Working data.

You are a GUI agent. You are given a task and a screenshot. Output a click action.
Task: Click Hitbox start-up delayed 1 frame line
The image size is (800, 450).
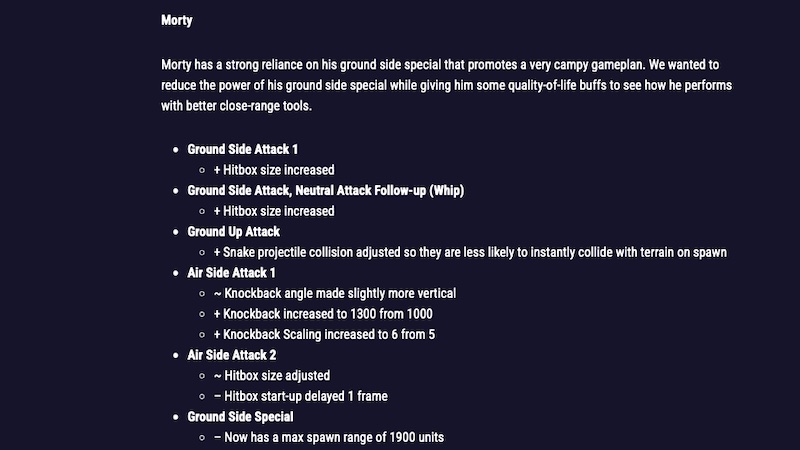coord(300,396)
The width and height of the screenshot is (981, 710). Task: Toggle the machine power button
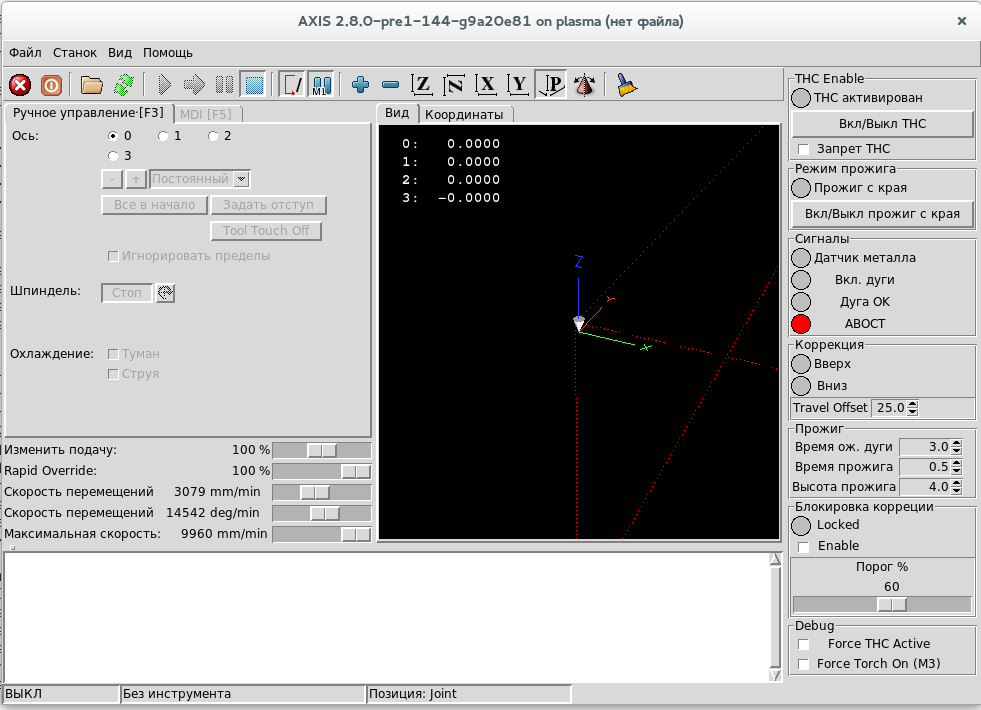click(50, 85)
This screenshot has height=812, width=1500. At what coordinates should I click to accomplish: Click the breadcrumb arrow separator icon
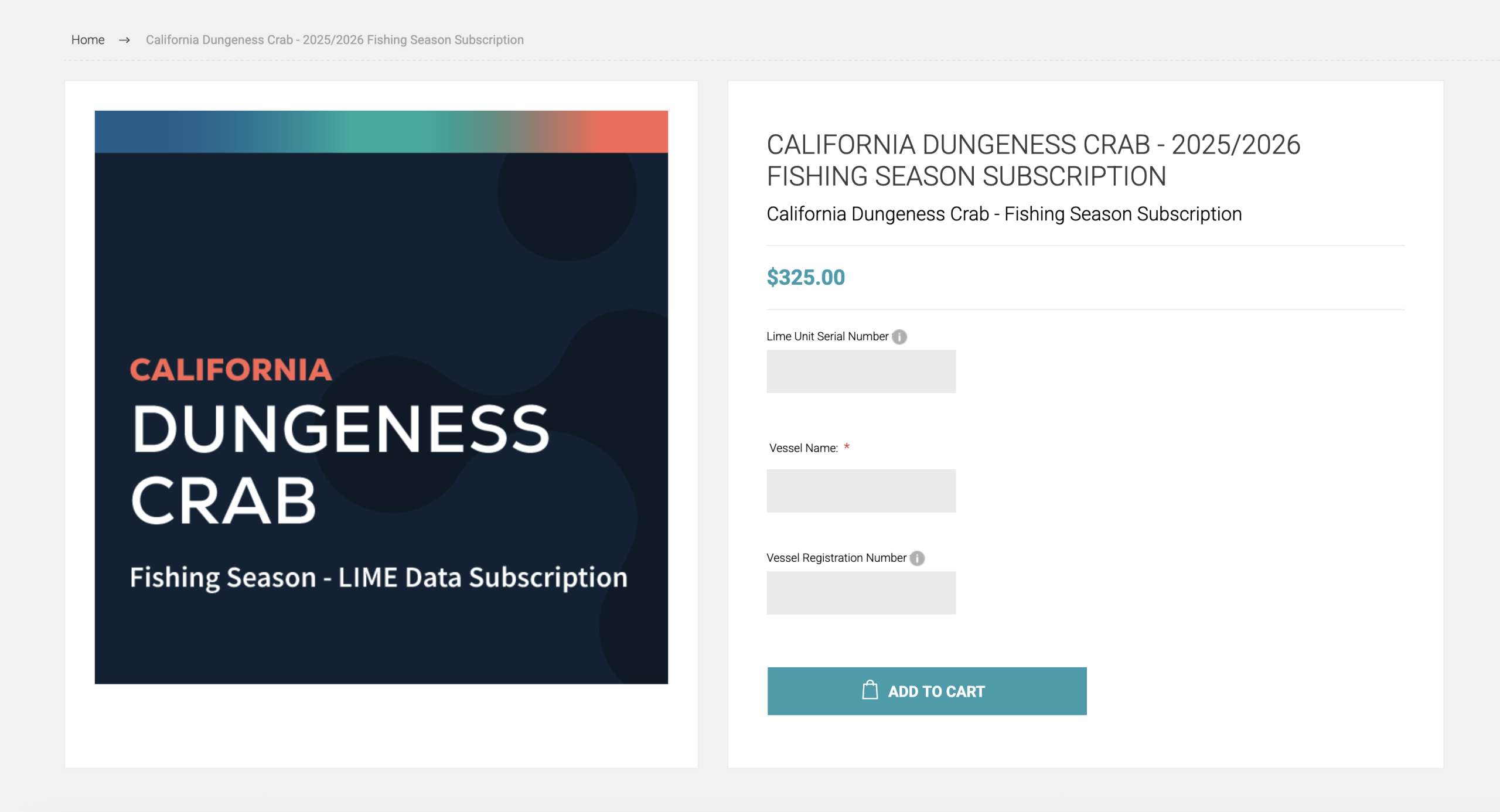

Instructions to follow. Starting with the first entry and ending with the last, reproduce the listing exactly, without its pictures.

Expected answer.
You are a GUI agent. You are given a task and a screenshot. Output a click action.
Task: Click Hitbox start-up delayed 1 frame line
The image size is (800, 450).
coord(300,396)
The width and height of the screenshot is (981, 710). Task: Toggle the machine power button
click(50, 85)
This screenshot has height=812, width=1500. At what coordinates should I click to accomplish: Click the breadcrumb arrow separator icon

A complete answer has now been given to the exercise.